Das 13 ações apresentadas até agora pela Lava Jato paulista, entre denúncias criminais e ações civis por suspeita de improbidade, seis estão relacionadas com o trecho sul do Rodoanel, que foi inaugurado no fim da gestão Serra.
Ainda que parte delas aponte suspeitas de irregularidades em períodos anteriores e posteriores ao governo Serra, os relatos estão concentrados principalmente em pagamentos e transferências feitos durante a gestão ou pouco antes da eleição do tucano.
Há também outras ações que se relacionam com o Governo de São Paulo no período. É o caso da denúncia de corrupção oriunda da delação do ex-diretor do Metrô Sérgio Brasil, apresentada em agosto do ano passado. As supostas irregularidades vão de 2004 a 2014.
Os investigadores também veem como uma continuidade do esquema iniciado por Paulo Preto as suspeitas de fraudes apontadas na Operação Pedra no Caminho, que investigou a obra do trecho norte do Rodoanel —cujas obras foram iniciadas em 2013, na gestão Geraldo Alckmin (PSDB).
Quando a Lava Jato de São Paulo foi formada, as regras a respeito do foro especial eram mais amplas, e Serra, que é senador, não poderia ser investigado na primeira instância.
As supostas condutas apontadas nas delações, porém, dizem respeito ao período em que ele estava na Prefeitura de São Paulo ou no governo paulista.
As apurações eram tocadas no âmbito do Supremo, junto a fatos que ligavam o ex-governador a Paulo Preto.
Em maio de 2018, o Supremo restringiu o foro especial, e as investigações sobre o tucano puderam voltar para São Paulo. No entanto, a decisão sobre o encaminhamento dos autos só foi tomada em agosto, e ainda assim, foi decidido que eles iriam para a Justiça Eleitoral.
À época, a turma do STF também decidiu, por 4 votos a 1, que fatos anteriores a agosto de 2010 investigados nesse inquérito prescreveram em relação a Serra. Conforme o voto do ministro Gilmar Mendes, como Serra tinha mais de 70 anos (hoje ele tem 78), eventuais crimes atribuídos a ele nessa época estavam prescritos.
Só agora, em 2020, o Ministério Público Federal concluiu uma denúncia que encontrou saída para acusar o ex-governador sem desrespeitar a decisão do STF: a partir de uma movimentação bancária feita em 2014 em uma conta atribuída à filha de Serra, os procuradores entenderam que o tucano praticou lavagem de dinheiro.
A acusação foi criticada pela defesa do senador, que dizia que a questão é de responsabilidade da Justiça Eleitoral.
Em resposta, os procuradores afirmaram em adendo à denúncia que não há “quaisquer indicativos de que tais montantes de propina tenham sido efetivamente aplicados em campanhas”, porque os valores foram “mantidos externalizados por período que prolongou-se muito além do término dos períodos eleitorais”.

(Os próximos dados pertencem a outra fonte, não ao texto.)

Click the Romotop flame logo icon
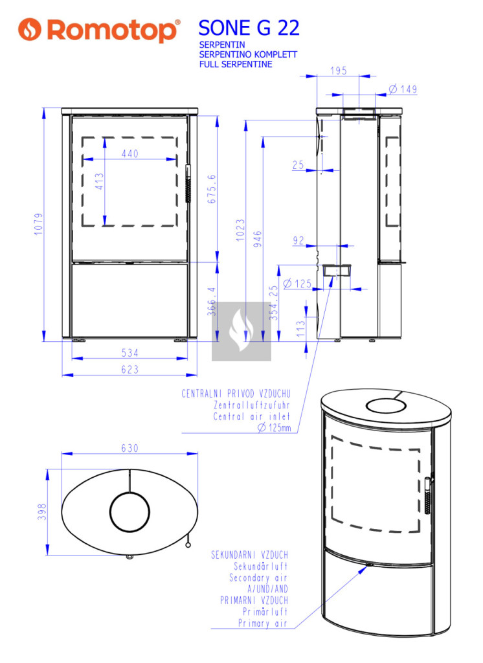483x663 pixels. pyautogui.click(x=30, y=29)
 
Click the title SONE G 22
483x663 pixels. pyautogui.click(x=249, y=28)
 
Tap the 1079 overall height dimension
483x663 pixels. pyautogui.click(x=38, y=224)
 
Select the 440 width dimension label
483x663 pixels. pyautogui.click(x=130, y=153)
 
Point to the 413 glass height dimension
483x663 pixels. pyautogui.click(x=99, y=181)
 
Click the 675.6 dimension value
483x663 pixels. pyautogui.click(x=212, y=188)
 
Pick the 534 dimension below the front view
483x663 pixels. pyautogui.click(x=130, y=353)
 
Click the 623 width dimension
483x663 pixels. pyautogui.click(x=130, y=370)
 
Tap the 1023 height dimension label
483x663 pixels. pyautogui.click(x=240, y=230)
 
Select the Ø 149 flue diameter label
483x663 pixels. pyautogui.click(x=403, y=89)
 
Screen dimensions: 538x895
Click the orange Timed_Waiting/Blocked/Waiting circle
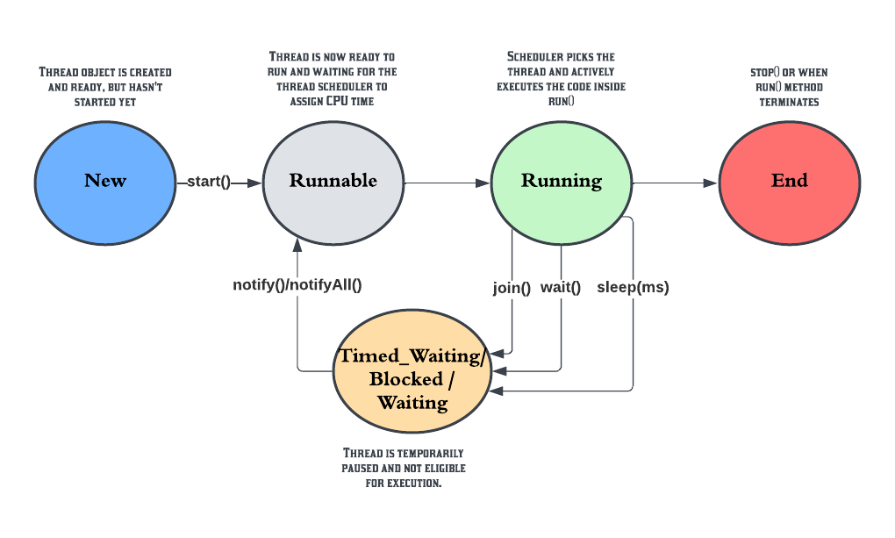pos(412,378)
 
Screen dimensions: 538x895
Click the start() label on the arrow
pos(209,183)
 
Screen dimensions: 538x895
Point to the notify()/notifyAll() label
pos(297,284)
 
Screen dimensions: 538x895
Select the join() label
pos(512,287)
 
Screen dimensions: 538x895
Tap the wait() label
pos(561,287)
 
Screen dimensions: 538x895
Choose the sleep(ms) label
pos(633,287)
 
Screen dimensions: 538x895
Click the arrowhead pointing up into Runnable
pos(297,241)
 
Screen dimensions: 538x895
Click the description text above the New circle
pos(105,86)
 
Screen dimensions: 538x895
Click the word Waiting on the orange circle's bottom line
pos(412,403)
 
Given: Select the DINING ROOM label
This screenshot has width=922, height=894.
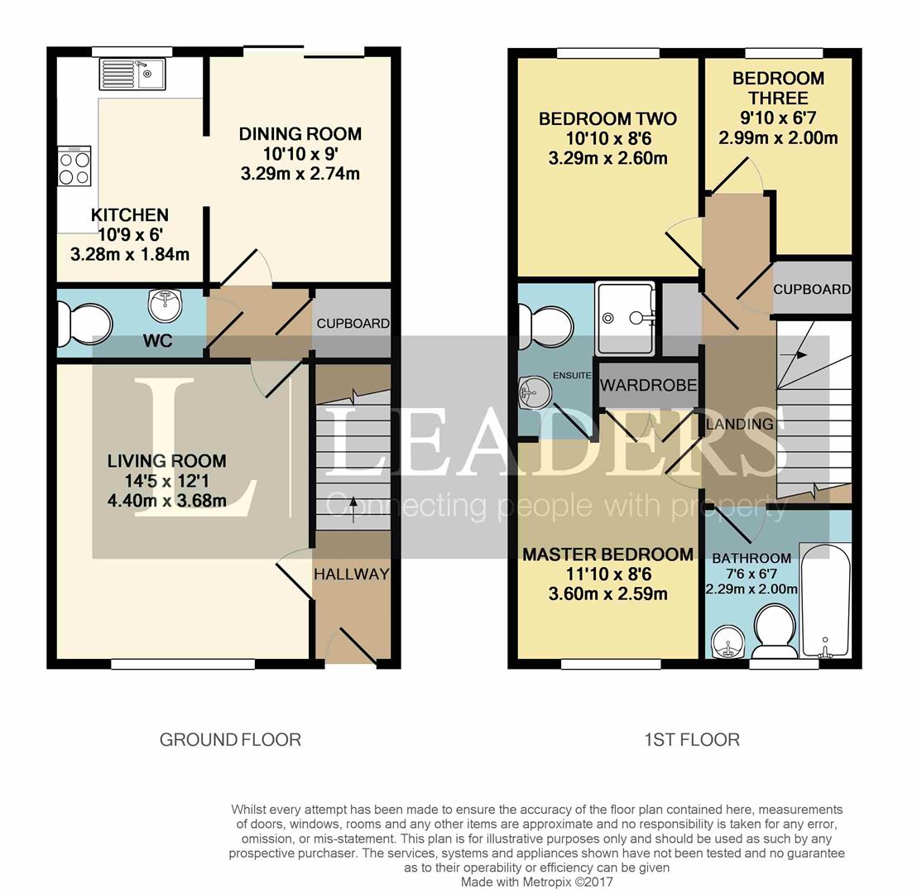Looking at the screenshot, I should coord(300,134).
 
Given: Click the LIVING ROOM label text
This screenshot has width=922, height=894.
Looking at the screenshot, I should coord(166,461).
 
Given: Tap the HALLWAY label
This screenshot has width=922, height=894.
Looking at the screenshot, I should coord(351,574).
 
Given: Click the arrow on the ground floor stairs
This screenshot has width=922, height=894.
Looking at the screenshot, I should coord(353,506).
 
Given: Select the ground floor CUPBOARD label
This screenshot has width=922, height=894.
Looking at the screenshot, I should coord(353,324).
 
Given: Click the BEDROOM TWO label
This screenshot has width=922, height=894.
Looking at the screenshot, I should coord(607,119).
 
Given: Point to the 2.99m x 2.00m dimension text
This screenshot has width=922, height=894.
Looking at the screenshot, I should coord(778,137).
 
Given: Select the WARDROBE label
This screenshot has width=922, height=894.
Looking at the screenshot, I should coord(648,386).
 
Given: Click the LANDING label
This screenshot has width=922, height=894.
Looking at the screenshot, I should coord(739,424).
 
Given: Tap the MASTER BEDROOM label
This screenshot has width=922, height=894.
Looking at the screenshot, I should coord(607,555).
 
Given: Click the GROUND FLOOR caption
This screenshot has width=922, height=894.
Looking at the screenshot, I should coord(230,739).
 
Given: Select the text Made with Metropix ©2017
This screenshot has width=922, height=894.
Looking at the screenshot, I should coord(537,882).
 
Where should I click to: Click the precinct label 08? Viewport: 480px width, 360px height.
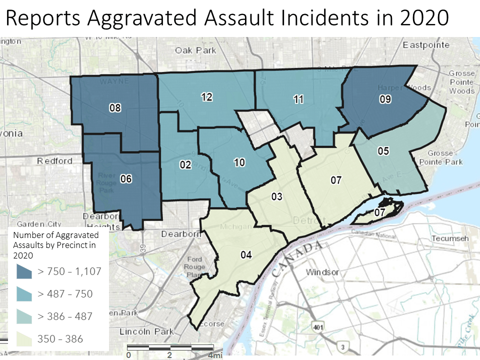tap(115, 108)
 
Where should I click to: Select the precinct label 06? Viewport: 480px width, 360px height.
tap(126, 178)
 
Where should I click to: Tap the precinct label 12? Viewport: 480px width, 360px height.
tap(207, 97)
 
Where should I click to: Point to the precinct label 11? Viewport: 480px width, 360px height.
tap(298, 100)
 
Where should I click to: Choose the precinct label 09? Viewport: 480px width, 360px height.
tap(385, 100)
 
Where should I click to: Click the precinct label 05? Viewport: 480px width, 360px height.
tap(383, 151)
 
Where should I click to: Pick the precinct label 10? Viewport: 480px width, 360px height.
tap(240, 162)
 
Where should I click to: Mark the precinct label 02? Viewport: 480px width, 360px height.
tap(186, 164)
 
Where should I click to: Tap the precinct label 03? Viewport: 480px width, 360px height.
tap(277, 196)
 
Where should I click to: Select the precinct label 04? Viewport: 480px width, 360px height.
tap(246, 255)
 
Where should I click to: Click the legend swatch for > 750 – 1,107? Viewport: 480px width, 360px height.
tap(24, 272)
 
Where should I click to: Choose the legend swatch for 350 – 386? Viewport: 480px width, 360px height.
tap(24, 339)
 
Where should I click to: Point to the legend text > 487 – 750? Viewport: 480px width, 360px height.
tap(65, 294)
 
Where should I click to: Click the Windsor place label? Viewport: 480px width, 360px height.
tap(322, 272)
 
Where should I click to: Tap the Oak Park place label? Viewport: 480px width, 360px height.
tap(196, 50)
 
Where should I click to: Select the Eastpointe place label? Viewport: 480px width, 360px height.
tap(424, 45)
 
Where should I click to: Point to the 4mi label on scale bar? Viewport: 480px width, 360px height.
tap(215, 355)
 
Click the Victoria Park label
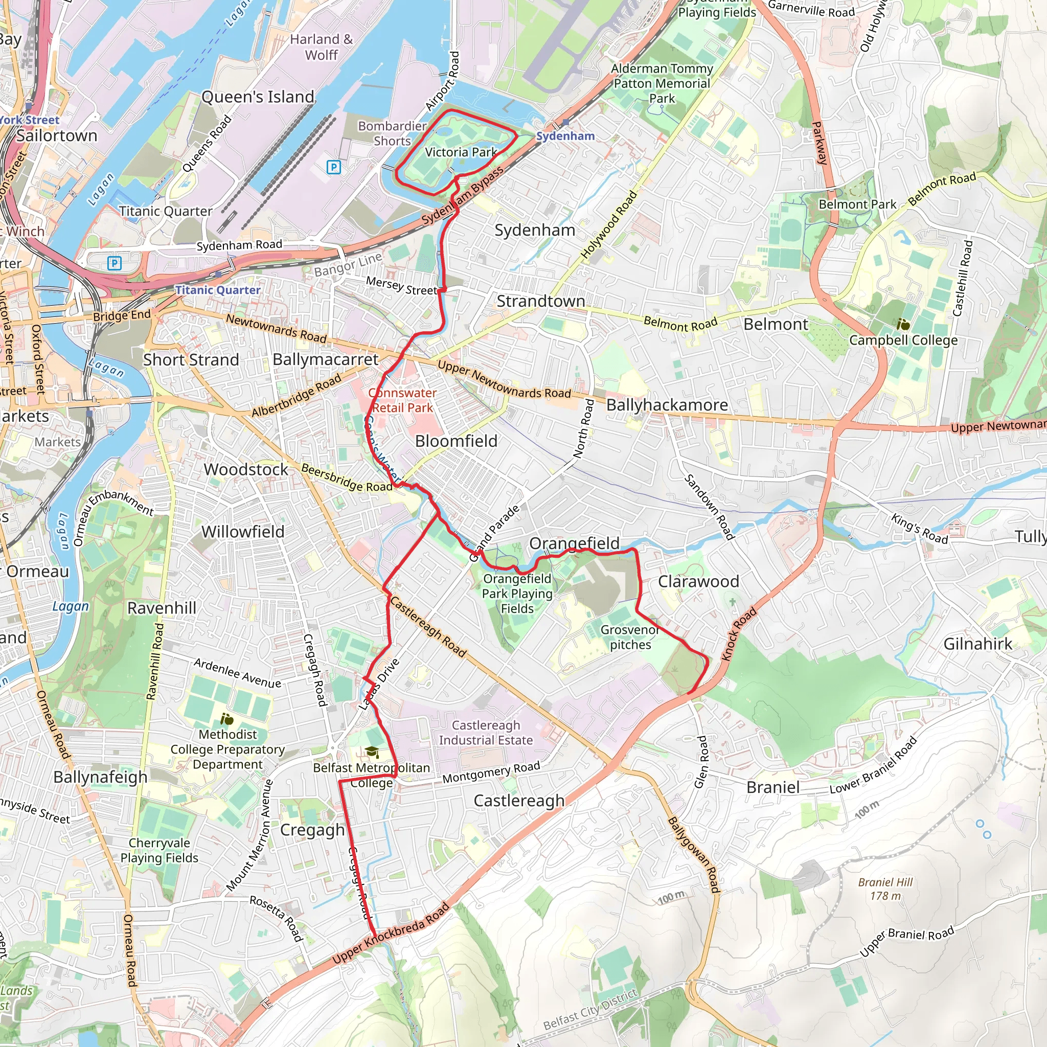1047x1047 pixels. click(461, 152)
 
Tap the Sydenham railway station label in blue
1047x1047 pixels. click(565, 136)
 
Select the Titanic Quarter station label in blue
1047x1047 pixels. click(217, 290)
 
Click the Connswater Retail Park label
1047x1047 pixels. click(403, 400)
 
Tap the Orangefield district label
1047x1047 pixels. click(574, 543)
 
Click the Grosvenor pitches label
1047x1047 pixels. click(630, 638)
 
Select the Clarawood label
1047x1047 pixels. click(698, 581)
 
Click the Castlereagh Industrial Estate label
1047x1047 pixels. click(486, 733)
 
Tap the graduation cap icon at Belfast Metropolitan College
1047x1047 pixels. click(371, 752)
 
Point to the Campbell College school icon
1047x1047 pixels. click(903, 325)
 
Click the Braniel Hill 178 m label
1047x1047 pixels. click(885, 889)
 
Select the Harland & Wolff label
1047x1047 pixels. click(322, 47)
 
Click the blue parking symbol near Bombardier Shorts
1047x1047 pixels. click(334, 167)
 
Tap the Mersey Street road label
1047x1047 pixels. click(401, 286)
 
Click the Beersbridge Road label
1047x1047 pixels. click(346, 477)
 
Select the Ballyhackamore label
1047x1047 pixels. click(667, 405)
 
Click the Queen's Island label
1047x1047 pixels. click(258, 97)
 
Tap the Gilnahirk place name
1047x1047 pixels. click(977, 644)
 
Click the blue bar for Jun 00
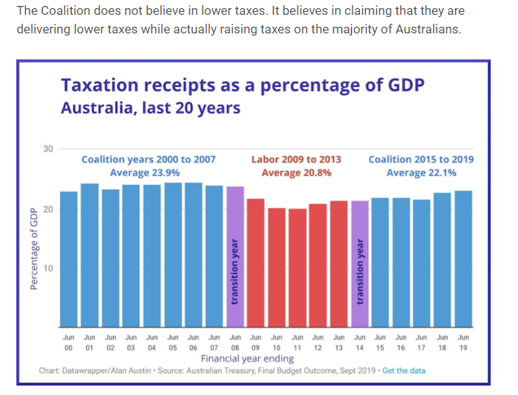[x=69, y=260]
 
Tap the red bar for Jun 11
[x=298, y=268]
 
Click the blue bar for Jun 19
[x=464, y=259]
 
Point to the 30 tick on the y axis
[x=48, y=149]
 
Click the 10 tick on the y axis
[x=48, y=268]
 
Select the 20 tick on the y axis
[x=48, y=209]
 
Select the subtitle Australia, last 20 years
[x=151, y=108]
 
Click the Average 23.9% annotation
[x=140, y=173]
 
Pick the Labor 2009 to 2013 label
[x=297, y=159]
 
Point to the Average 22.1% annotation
[x=422, y=173]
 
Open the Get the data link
[x=404, y=370]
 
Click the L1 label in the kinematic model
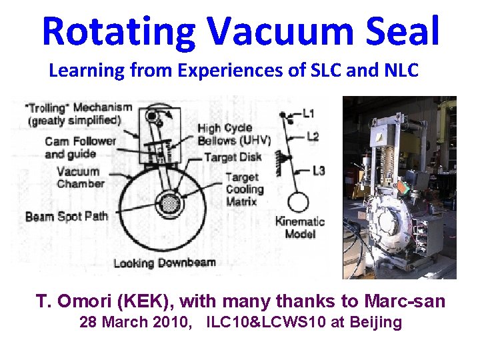pyautogui.click(x=309, y=114)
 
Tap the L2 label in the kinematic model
pyautogui.click(x=313, y=137)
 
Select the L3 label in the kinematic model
pyautogui.click(x=319, y=171)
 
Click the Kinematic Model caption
pyautogui.click(x=300, y=227)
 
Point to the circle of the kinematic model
pyautogui.click(x=299, y=202)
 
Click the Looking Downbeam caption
pyautogui.click(x=164, y=262)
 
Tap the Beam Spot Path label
pyautogui.click(x=67, y=216)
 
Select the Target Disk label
pyautogui.click(x=233, y=158)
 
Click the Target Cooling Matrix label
pyautogui.click(x=244, y=189)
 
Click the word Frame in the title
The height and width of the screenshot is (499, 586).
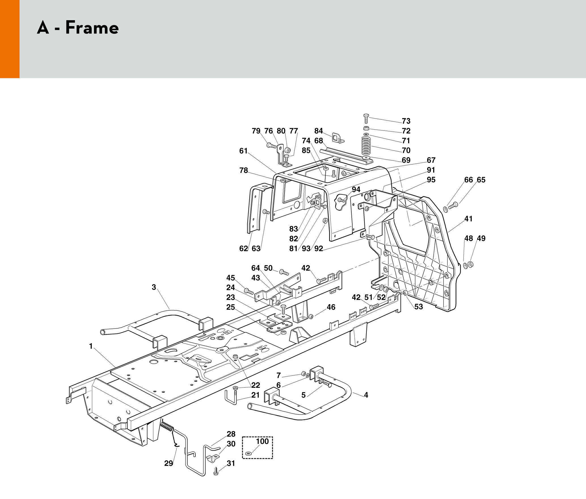click(x=92, y=28)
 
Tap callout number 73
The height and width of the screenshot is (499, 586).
click(x=406, y=121)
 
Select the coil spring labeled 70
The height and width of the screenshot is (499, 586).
click(x=366, y=146)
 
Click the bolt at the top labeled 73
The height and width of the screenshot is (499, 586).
click(x=366, y=119)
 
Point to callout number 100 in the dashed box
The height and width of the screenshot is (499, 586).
click(x=262, y=441)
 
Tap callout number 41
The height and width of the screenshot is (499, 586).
click(x=468, y=219)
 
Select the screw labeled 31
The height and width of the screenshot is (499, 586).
click(x=216, y=471)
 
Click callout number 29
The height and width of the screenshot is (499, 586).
click(x=168, y=463)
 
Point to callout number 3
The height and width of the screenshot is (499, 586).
click(x=154, y=287)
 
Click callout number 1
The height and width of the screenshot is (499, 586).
click(x=91, y=346)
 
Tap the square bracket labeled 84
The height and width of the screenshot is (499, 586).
click(x=338, y=138)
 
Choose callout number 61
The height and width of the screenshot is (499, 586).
click(x=243, y=151)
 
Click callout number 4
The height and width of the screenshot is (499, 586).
click(x=366, y=395)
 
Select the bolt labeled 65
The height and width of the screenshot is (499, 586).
click(x=453, y=206)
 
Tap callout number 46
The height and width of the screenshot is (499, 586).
click(x=331, y=307)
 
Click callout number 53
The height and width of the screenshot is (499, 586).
click(x=419, y=307)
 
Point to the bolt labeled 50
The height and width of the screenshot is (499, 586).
click(x=284, y=272)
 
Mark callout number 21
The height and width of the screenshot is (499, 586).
click(x=256, y=395)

Atualmente, Paulo Preto está em prisão domiciliar e nega ter cometido qualquer irregularidade.
No último dia 3, quando foi denunciado e também foi alvo de busca e apreensão, Serra afirmou por meio de nota que houve “busca e apreensão com base em fatos antigos e prescritos e após denúncia já feita, o que comprova falta de urgência e de lastro probatório da acusação”.
“É lamentável que medidas invasivas e agressivas como a de hoje sejam feitas sem o respeito à lei e à decisão já tomada no caso pela Suprema Corte, em movimento ilegal que busca constranger e expor um senador da República.”
“O senador José Serra reforça a licitude dos seus atos e a integridade que sempre permeou sua vida pública. Ele mantém sua confiança na Justiça brasileira, esperando que os fatos sejam esclarecidos e as arbitrariedades cometidas devidamente apuradas”, acrescentou.